The AeroVect Driver is a retrofit autonomy stack. A 360-degree perception system - lidar, cameras, high-precision GNSS from partners like Point One Navigation - sits on top of an existing OEM tractor. The software fuses the sensors against a high-definition map of the airport, classifies what it sees (aircraft, vehicles, humans, dollies, jet bridges), and decides what to do next. Crucially, the stack is hardware-agnostic. Charlatan's autonomy is brittle to one specific chassis. AeroVect's is not. The same brain runs on different OEMs because, frankly, the airline doesn't want to rebuild its fleet to use it.

Translation, for non-engineers. It is a self-driving kit you can bolt onto the tractor you already own. The tractor does not need to know it is famous now.

2020
Founded. Raymond Wang and Eugenio Donati build a prototype during the pandemic. Xfund writes the first check.
2021
First airside pilots. The AeroVect Driver leaves the garage and starts moving things on real tarmacs.
2022
GAT partnership. First U.S. deal to bring autonomous driving to American airport tarmacs. dnata partnership announced shortly after - up to 100 units across U.S., Dubai and Europe.
2023
Delta pilot. Self-driving GSE tested at Hartsfield-Jackson Atlanta International, one of the planet's busiest airports.
2024
Scale. Tens of thousands of live aircraft crossings completed without a driver behind the wheel.
2025
Seed extension. Future Back Ventures joins. The ramp gets quieter, one tractor at a time.

Scene Five

The proof, in numbers.

Pilots are easy. Production is the bar. AeroVect crosses it: their tractors are not a slideshow at a conference - they are doing live work, around live aircraft, with live consequences. The chart below is the ramp story compressed into bars.

AeroVect, in receipts
Selected operating + corporate metrics // YesPress estimates
Aircraft crossings
10,000s
dnata order
~100 units
Capital raised
~$27M
Headcount
~58
Years old
5
Figures aggregated from Crunchbase, PitchBook, LinkedIn and AeroVect's public statements. Bars are scaled for legibility, not for arithmetic flexing.

100

autonomous GSE units
ordered by dnata

3

continents in pilot
or deployment

0

drivers required
for a live crossing

It turns out the most lucrative form of self-driving is the kind no passenger ever sees. - AeroVect's quiet conclusion

Scene Six

The mission.

AeroVect's stated aim is to make airside operations safer, more reliable and more cost-efficient.
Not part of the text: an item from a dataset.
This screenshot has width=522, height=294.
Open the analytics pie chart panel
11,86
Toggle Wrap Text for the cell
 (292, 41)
Strip the press-release language, and the substance is this: the ramp should stop being the fragile, labor-bound part of aviation. Bags should move on time. Tractors should not crash into jet bridges. People should be redeployed to work that requires judgment - not to driving the same eight-minute loop in the rain at 3 a.m. The company is hardware-agnostic on principle because it wants the upgrade to reach every airport, not just the new ones.
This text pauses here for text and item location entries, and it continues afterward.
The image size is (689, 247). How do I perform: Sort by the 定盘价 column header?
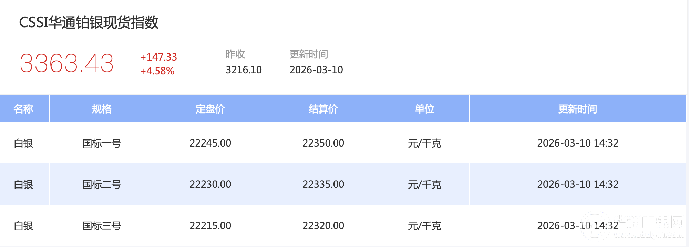pyautogui.click(x=210, y=109)
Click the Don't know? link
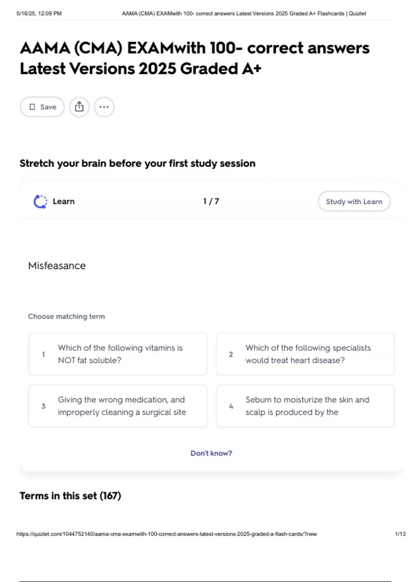 point(211,453)
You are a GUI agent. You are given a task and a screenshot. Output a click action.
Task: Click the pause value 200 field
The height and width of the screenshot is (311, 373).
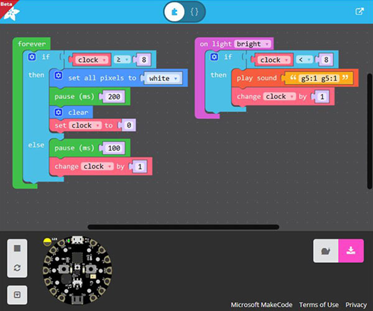[114, 96]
Caption. The romantic version of aviation is the cockpit. The economic version is the tug. AeroVect is fixing the economic version.

Scene Seven

Why this matters tomorrow.

Air traffic keeps climbing. Ground handling staffing keeps not climbing as fast. Insurance keeps getting more expensive. The bet that wins this decade in physical AI is not the bet that automates the most glamorous environment - it is the bet that automates the most leveraged one. Airports are leveraged. A 15% efficiency gain on the ramp ripples into on-time performance, into airline cost per available seat mile, into passenger experience, into the share price of carriers you can name without thinking. AeroVect is not in the business of changing how flying feels. It is in the business of changing what it costs to make flying happen.
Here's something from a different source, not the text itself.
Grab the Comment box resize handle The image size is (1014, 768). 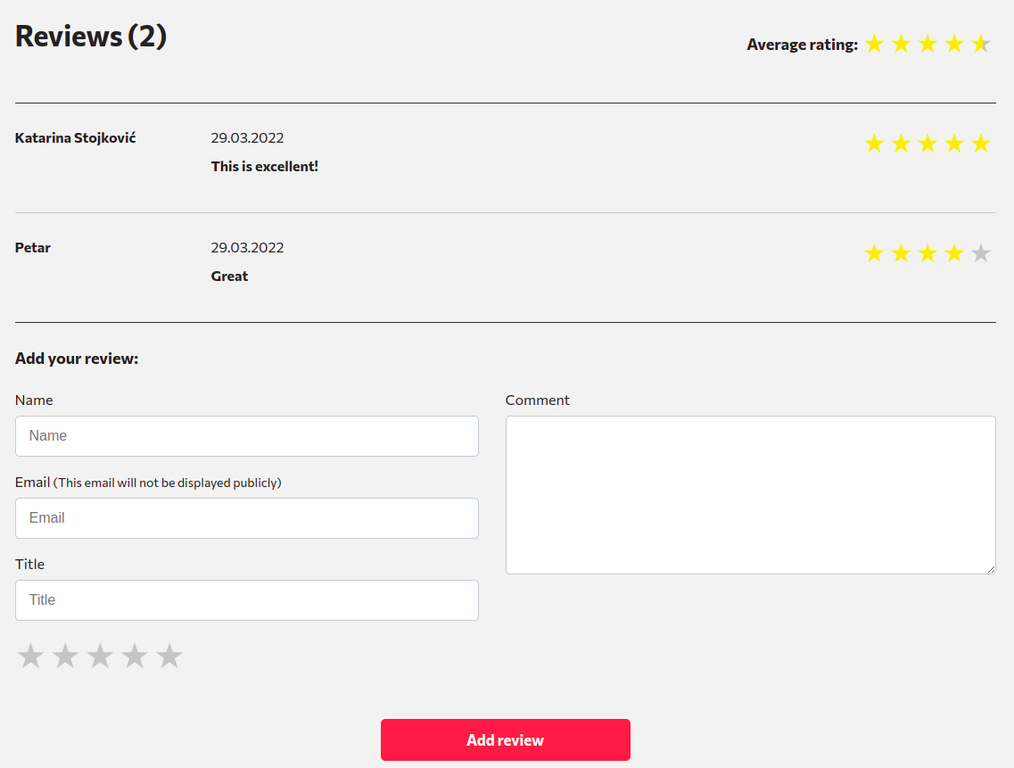(991, 569)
If they're right, the ramp of 2030 will be quieter, slower-paced for humans, and much more reliable. If they're wrong, the worst case is a very good tractor. - The downside scenario

Closing Scene

Back to 4 a.m.

Return to the tractor. It is still moving. The widebody it just serviced is being pushed back. Somewhere, an operations dashboard logs the crossing as one more among tens of thousands. The driver's seat is empty. The shift supervisor, who used to spend her night chasing tug coverage, is reviewing a fleet view from inside. The airline customer hasn't called. The plane left on time. The tractor turns around and goes to do it again. It is, by any honest definition, a small revolution. It is just not the one anyone was watching for.